Pispaparla

2 minutes de lecture

La sorcière Pispaparla ne venait au village qu’une fois par an.

Tout le monde attendait impatiemment sa venue car elle n’avait pas son pareil pour raconter des histoires féeriques, le soir à la veillée.

Elle savait tenir son auditoire en haleine, étirait son récit jusqu’aux limites du point de rupture, et l’illustrait d’étranges phénomènes grâce à ses fabuleux pouvoirs magiques.

Ses contes et légendes emportaient les villageois sur des chemins de rêves peuplés de fées joyeuses qui piétinaient leurs soucis d’avenir, avant de les jeter brutalement dans de diaboliques terreurs dont ils ne pouvaient sortir que par une intervention chevaleresque ou divine.

L’auditoire frémissait comme un ventilateur électrique mais il ne pouvait pas le savoir, ce dernier n’ayant pas encore été inventé.

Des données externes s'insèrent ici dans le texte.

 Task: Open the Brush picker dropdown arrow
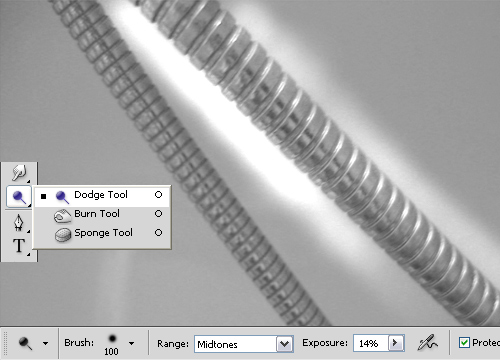132,343
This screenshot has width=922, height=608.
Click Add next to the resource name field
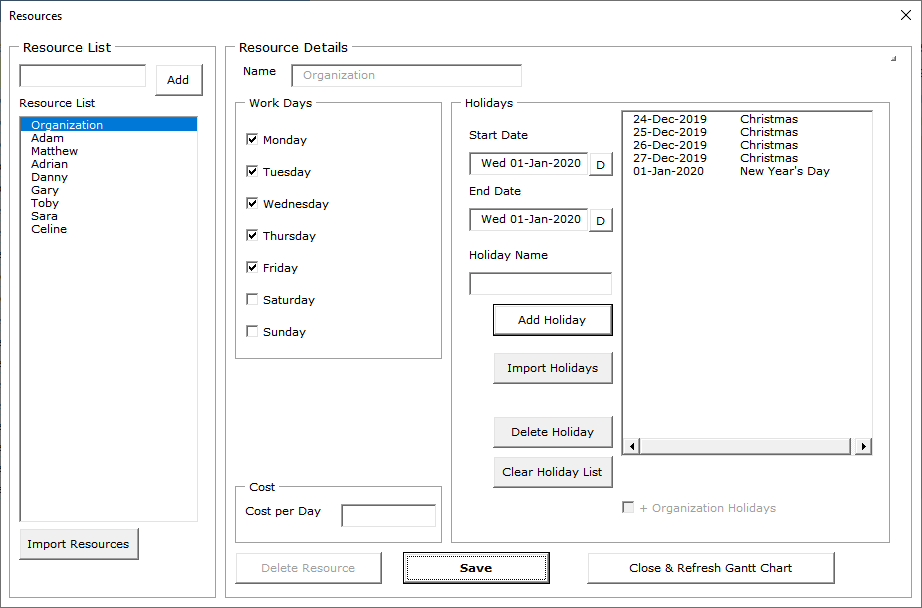178,80
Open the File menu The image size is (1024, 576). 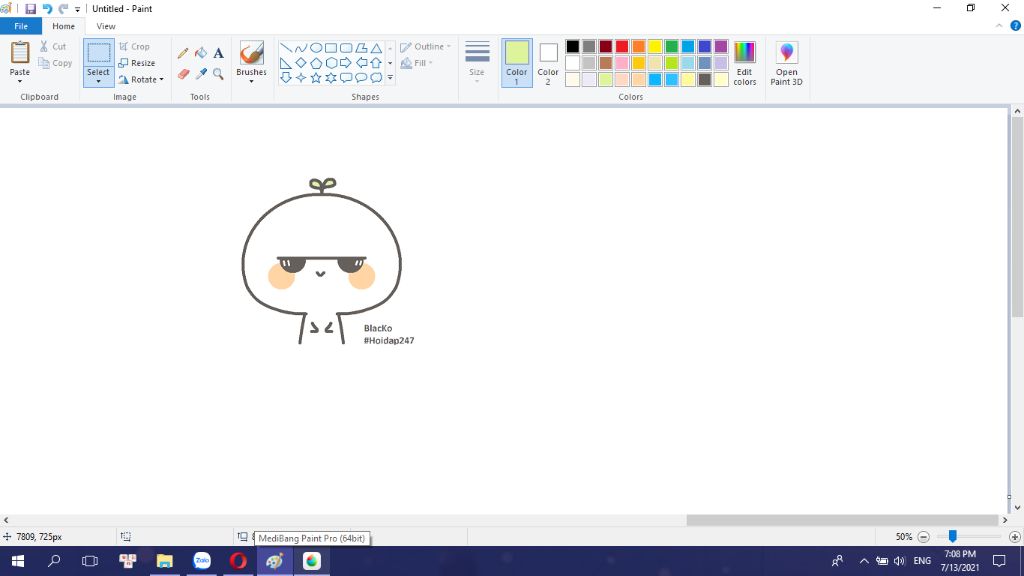[x=21, y=26]

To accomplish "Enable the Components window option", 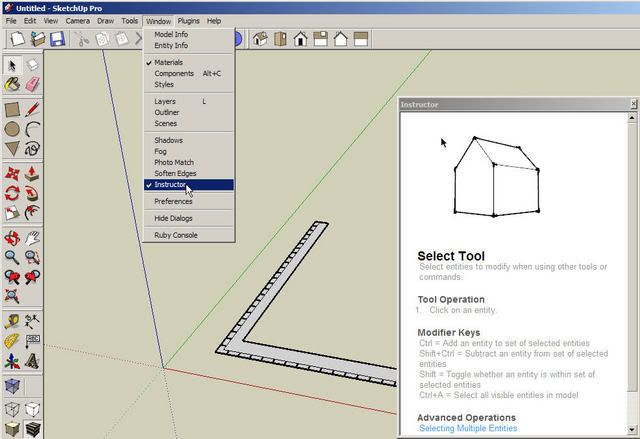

Le plus souvent, dénouement et dénuement se confondaient, laissant les héros pauvres comme Job avant l’invention de son papier à cigarettes. L’auditoire restait alors immobile et sans voix, un peu comme la poupée d’un ventriloque quand le ventriloque est parti boire à la taverne en l’abandonnant.

 

Cette nuit-là, un grand vent semblait balayer le monde.

Les hurlements de la tempête se jetaient sur la vieille chaumière d’Eulalie-Genièvre, qui servait de salle polyvalente, comme pour tenter de l’arracher de ses fondations et mettre un peu d’ambiance.

Les poutres du plafond grinçaient et gémissaient. Les bourrasques les plus violentes faisaient trembler les tables de sorte que les fiasques et les flasques tremblaient et s’entrechoquaient.

Avant même que Pispaparla ne commence son récit, les villageois éprouvaient déjà une peur confuse et se serraient les uns contre les autres dans une odeur de porcherie surmenée, une odeur à couper au couteau mais qui ne chavire que les internautes comme nous qui ne sommes pas habitués à vivre au moyen âge.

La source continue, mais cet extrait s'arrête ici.